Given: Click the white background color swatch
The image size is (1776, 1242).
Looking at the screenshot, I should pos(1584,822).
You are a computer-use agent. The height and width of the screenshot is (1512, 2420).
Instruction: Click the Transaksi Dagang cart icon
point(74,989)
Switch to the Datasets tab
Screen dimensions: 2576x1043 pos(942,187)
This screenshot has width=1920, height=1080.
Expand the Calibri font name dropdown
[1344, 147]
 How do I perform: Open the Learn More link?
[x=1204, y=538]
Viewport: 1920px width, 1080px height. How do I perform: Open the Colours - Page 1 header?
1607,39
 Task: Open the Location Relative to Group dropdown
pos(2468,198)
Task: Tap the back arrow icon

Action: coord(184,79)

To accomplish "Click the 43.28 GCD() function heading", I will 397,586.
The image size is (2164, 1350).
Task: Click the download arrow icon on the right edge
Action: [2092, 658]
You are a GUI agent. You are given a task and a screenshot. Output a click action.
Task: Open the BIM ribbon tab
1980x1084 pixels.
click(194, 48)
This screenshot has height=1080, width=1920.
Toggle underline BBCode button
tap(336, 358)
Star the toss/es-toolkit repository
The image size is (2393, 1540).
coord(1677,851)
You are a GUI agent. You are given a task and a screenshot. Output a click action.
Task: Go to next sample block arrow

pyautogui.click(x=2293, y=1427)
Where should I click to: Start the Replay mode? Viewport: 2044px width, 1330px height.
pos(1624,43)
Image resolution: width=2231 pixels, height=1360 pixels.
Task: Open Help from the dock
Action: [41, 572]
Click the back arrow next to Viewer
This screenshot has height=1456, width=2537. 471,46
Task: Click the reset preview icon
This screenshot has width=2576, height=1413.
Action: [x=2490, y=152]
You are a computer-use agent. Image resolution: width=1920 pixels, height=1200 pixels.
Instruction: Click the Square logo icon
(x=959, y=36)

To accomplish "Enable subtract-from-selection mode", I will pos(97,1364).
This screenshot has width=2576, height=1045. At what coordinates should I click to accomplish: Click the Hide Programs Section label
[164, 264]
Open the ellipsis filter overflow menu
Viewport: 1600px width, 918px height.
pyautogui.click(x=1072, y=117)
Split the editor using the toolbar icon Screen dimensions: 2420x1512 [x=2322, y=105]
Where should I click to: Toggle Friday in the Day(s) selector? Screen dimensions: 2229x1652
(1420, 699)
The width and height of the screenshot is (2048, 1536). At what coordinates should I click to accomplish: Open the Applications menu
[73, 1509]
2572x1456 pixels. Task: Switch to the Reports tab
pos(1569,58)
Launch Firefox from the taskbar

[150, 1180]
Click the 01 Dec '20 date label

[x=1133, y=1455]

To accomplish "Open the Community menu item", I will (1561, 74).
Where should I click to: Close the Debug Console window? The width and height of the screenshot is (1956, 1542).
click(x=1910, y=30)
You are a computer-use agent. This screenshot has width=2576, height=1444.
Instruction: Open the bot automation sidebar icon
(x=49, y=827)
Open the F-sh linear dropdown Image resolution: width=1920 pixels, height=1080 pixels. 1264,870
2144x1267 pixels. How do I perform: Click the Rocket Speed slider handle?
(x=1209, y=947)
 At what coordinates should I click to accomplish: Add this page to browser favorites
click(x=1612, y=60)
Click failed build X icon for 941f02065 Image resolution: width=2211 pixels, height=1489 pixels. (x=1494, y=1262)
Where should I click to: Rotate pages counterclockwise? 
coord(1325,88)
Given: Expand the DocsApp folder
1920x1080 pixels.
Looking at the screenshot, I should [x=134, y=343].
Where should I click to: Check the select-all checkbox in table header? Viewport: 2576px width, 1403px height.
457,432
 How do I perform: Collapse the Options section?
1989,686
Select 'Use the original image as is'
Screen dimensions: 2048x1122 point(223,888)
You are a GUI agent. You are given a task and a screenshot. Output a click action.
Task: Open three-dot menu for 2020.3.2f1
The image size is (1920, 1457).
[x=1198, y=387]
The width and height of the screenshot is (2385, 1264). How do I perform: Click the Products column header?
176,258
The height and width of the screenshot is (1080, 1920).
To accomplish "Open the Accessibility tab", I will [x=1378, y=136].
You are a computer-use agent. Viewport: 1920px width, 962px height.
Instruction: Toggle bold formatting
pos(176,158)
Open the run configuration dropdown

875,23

* * * * *

ASSIGNMENT:
Repeat each record in full; every line must match exactly.

SOLUTION:
Given: Click the white background color swatch
The image size is (1776, 1242).
Looking at the screenshot, I should pos(1584,822).
You are a computer-use agent. The height and width of the screenshot is (1512, 2420).
Instruction: Click the Transaksi Dagang cart icon
point(74,989)
Switch to the Datasets tab
Screen dimensions: 2576x1043 pos(942,187)
This screenshot has width=1920, height=1080.
Expand the Calibri font name dropdown
[1344, 147]
 How do I perform: Open the Learn More link?
[x=1204, y=538]
Viewport: 1920px width, 1080px height. How do I perform: Open the Colours - Page 1 header?
1607,39
 Task: Open the Location Relative to Group dropdown
pos(2468,198)
Task: Tap the back arrow icon

Action: coord(184,79)

To accomplish "Click the 43.28 GCD() function heading", I will 397,586.
The image size is (2164, 1350).
Task: Click the download arrow icon on the right edge
Action: [2092, 658]
You are a GUI agent. You are given a task and a screenshot. Output a click action.
Task: Open the BIM ribbon tab
1980x1084 pixels.
click(194, 48)
This screenshot has height=1080, width=1920.
Toggle underline BBCode button
tap(336, 358)
Star the toss/es-toolkit repository
The image size is (2393, 1540).
coord(1677,851)
You are a GUI agent. You are given a task and a screenshot. Output a click action.
Task: Go to next sample block arrow

pyautogui.click(x=2293, y=1427)
Where should I click to: Start the Replay mode? Viewport: 2044px width, 1330px height.
pos(1624,43)
Image resolution: width=2231 pixels, height=1360 pixels.
Task: Open Help from the dock
Action: [41, 572]
Click the back arrow next to Viewer
This screenshot has height=1456, width=2537. 471,46
Task: Click the reset preview icon
This screenshot has width=2576, height=1413.
Action: [x=2490, y=152]
You are a computer-use agent. Image resolution: width=1920 pixels, height=1200 pixels.
Instruction: Click the Square logo icon
(x=959, y=36)

To accomplish "Enable subtract-from-selection mode", I will pos(97,1364).
This screenshot has width=2576, height=1045. At what coordinates should I click to accomplish: Click the Hide Programs Section label
[164, 264]
Open the ellipsis filter overflow menu
Viewport: 1600px width, 918px height.
pyautogui.click(x=1072, y=117)
Split the editor using the toolbar icon Screen dimensions: 2420x1512 [x=2322, y=105]
Where should I click to: Toggle Friday in the Day(s) selector? Screen dimensions: 2229x1652
(1420, 699)
The width and height of the screenshot is (2048, 1536). At what coordinates should I click to accomplish: Open the Applications menu
[73, 1509]
2572x1456 pixels. Task: Switch to the Reports tab
pos(1569,58)
Launch Firefox from the taskbar

[150, 1180]
Click the 01 Dec '20 date label

[x=1133, y=1455]

To accomplish "Open the Community menu item", I will (1561, 74).
Where should I click to: Close the Debug Console window? The width and height of the screenshot is (1956, 1542).
click(x=1910, y=30)
You are a computer-use agent. This screenshot has width=2576, height=1444.
Instruction: Open the bot automation sidebar icon
(x=49, y=827)
Open the F-sh linear dropdown Image resolution: width=1920 pixels, height=1080 pixels. 1264,870
2144x1267 pixels. How do I perform: Click the Rocket Speed slider handle?
(x=1209, y=947)
 At what coordinates should I click to accomplish: Add this page to browser favorites
click(x=1612, y=60)
Click failed build X icon for 941f02065 Image resolution: width=2211 pixels, height=1489 pixels. (x=1494, y=1262)
Where should I click to: Rotate pages counterclockwise? 
coord(1325,88)
Given: Expand the DocsApp folder
1920x1080 pixels.
Looking at the screenshot, I should [x=134, y=343].
Where should I click to: Check the select-all checkbox in table header? Viewport: 2576px width, 1403px height.
457,432
 How do I perform: Collapse the Options section?
1989,686
Select 'Use the original image as is'
Screen dimensions: 2048x1122 point(223,888)
You are a GUI agent. You are given a task and a screenshot. Output a click action.
Task: Open three-dot menu for 2020.3.2f1
The image size is (1920, 1457).
[x=1198, y=387]
The width and height of the screenshot is (2385, 1264). How do I perform: Click the Products column header?
176,258
The height and width of the screenshot is (1080, 1920).
To accomplish "Open the Accessibility tab", I will [x=1378, y=136].
You are a computer-use agent. Viewport: 1920px width, 962px height.
Instruction: Toggle bold formatting
pos(176,158)
Open the run configuration dropdown

875,23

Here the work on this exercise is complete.